Right, guys, we've spent £135 which is not too bad.
-We've got 35 minutes left, so we're doing well there.
You are absolutely wonderful!
-I think we should have a walk down that way.
-Let's have a look.
-Not as easy as it looks, is it?
-No, it really isn't.
He's a blues man!
This is really difficult!
-Yeah, why not?
You know about medals, don't you?
Yes, I do. Yes.
1939-45 Star. France and Germany Star,
Africa Star, Italy Star.
That would normally go with the War and Defence Medals.
-We're wasting time, aren't we?
-That's a fiver.
That's 15 quid. That's a tenner.
And that's about £7.50.
Well, if we can get them all for a fiver, then...
-Bunch of stars?
-15 and I'll pay you in cash.
-Go on, then.
I'm going to take it all back, what I said.
-In an auction...
-You didn't even ask us!
-Welcome to my world!
-You said if I get them for a fiver.
Yes, a fiver! I was joking. £15 and we're done and dusted!
-It's not going to be... It's going to be a generalist sale.
That's fun. The reason that I plumped for these is they're just...
-I don't know how you put up with him!
-..justify my actions!
-The quickest purchase in Bargain Hunt history!
-You're bullying me.
-Are we worrying you?
-No, you're bullying me.
-You're supposed to be the medal expert.
-But you're worried.
-I'm worried that you don't love them.
-Did you expect us to get excited?
-I thought you might.
-Shall we go over this way?
So Matthew's got his own way again.
Will the ladies even get a look in?
-I can see us running out of time.
-We're running out of time.
-We have to move on. Have you found something?
Matthew, you're walking around like we've got all the time in the world.
The thing is, if you don't look at things, you can't see them. I was trying to...
Has it got the end piece? Very nice. How much is on that?
-At auction it's 30 to 50.
-Got a cover, though.
It's got the... That's quite nice. A red Morocco leather outer case.
Probably late 19th century.
-It's not signed.
-I don't think it's signed.
Nice condition. Really nice that it's got its outer case.
-How much is the little telescope?
-I thought it had £60 on it.
-What's your very, very best price on that?
-It is 50. I'm sorry. That's all I can do.
-I don't think we'll be able to...
-What's the best price?
-If we could get it for 40, we'd be in with a chance.
Well... I bought one of these for more than that.
I bought one recently without the case.
Not in as nice condition as this
-Better condition. Got the case.
-The case is very important.
-How many pieces are we allowed to buy?
-Have you not read the rules of this programme?
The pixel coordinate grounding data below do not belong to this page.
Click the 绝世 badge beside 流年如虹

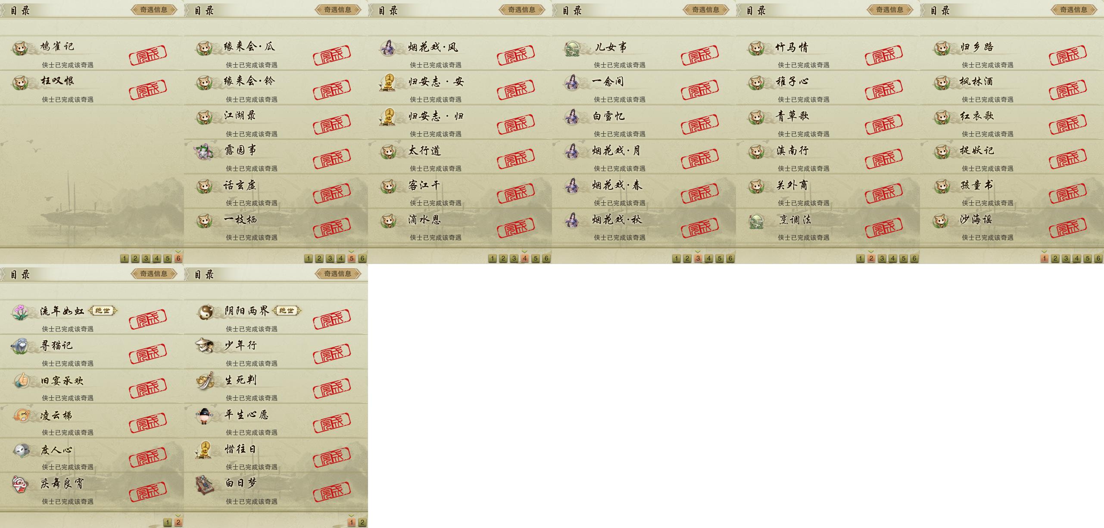pos(103,311)
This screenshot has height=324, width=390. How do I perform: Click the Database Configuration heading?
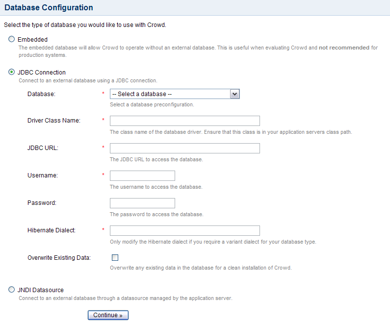(x=49, y=7)
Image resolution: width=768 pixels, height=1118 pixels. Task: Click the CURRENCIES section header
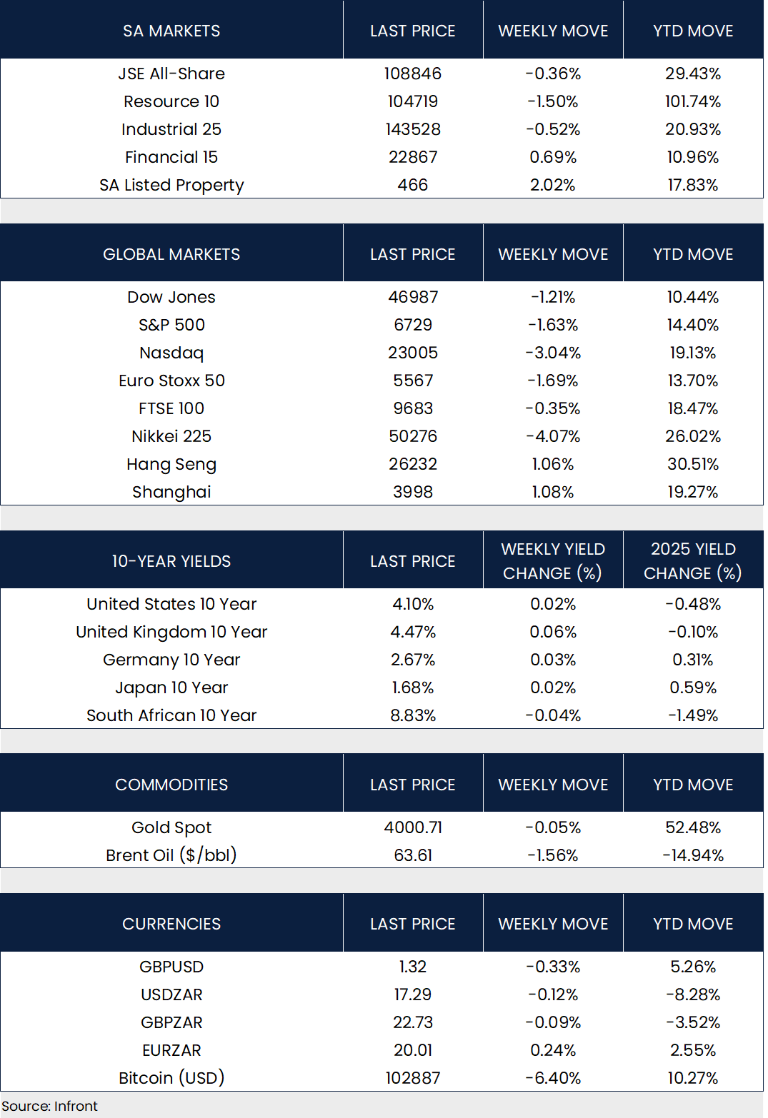(x=171, y=924)
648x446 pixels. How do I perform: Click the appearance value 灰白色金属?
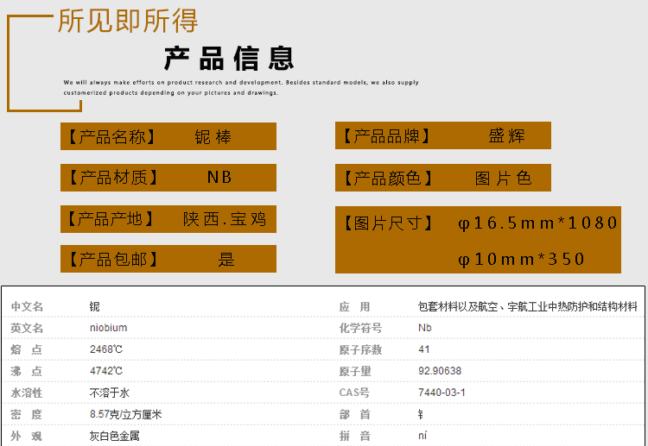click(113, 437)
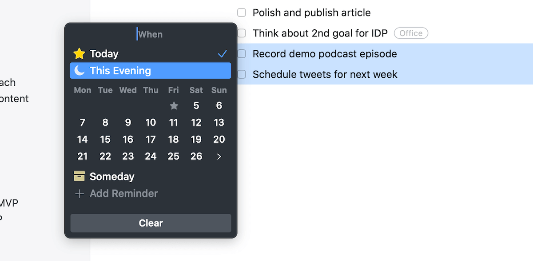The image size is (533, 261).
Task: Click the moon icon for This Evening
Action: tap(79, 70)
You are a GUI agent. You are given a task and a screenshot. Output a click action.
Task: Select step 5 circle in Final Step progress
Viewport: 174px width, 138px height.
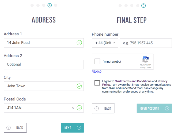tap(143, 6)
-We've already got two pieces.
-For our final piece I'd rather find something with more...
-A bit more oomph.
Can you let that telescope go?
-You know this lovely telescope?
-Of which I'm extremely fond.
-Isn't it lovely?
-I've got the sea in my blood.
-I know what's coming.
-What do you think?
-Oh, I thought I had, um... The best I can do is 50.
I'm sorry, but that is £15 off.
No, I'm not saying you're not being generous cos I think you're very generous.
Actually, I have marked it down. I had 80 on it.
My only difficulty is I need you to be more generous!
-I'm afraid I can't, though.
-No, I know.
-Can you see through it?
-You can. It's beautiful.
It's beautiful. It's beautifully made. It makes me feel happy.
£50 isn't too bad for all that!
I believe you. It's them I've got to convince!
Give me a couple of minutes.
Meanwhile, the blues have found
a letter holder.
-What do you think of that?
-It's different, isn't it?
-What age do you think it is?
-It's, um, 19th century.
It's quite a sweet thing.
With a black lacquered finish here.
-It seems in quite good condition.
-It's in good condition.
Has it got mother-of-pearl in it?
This is like mother-of-pearl, it won't actually be mother-of-pearl.
But it's that sort of finish.
And this is a transferred print here. It's not hand painted.
But it's quite a nice object.
-I quite like that, actually.
-Tell me what you think.
-It's quite a cute picture, isn't it?
-You've got a wee girl, haven't you?
Yeah. What sort of price do you think we should try and get it for?
It's a little book that you would keep your letters in.
-Shall I see what I can do?
-See what you can do.
-I've got 75 on it, have I?
-You've got 70 on it.
Oh. 70. Sorry.
-What's your best on it?
We were hoping more towards sort of 40.
Um, 50. I'll do 50.
How about 45?
How about 50!
It's our last item. Go on, 45.
We need to leave a couple of pounds for Anita to get us something.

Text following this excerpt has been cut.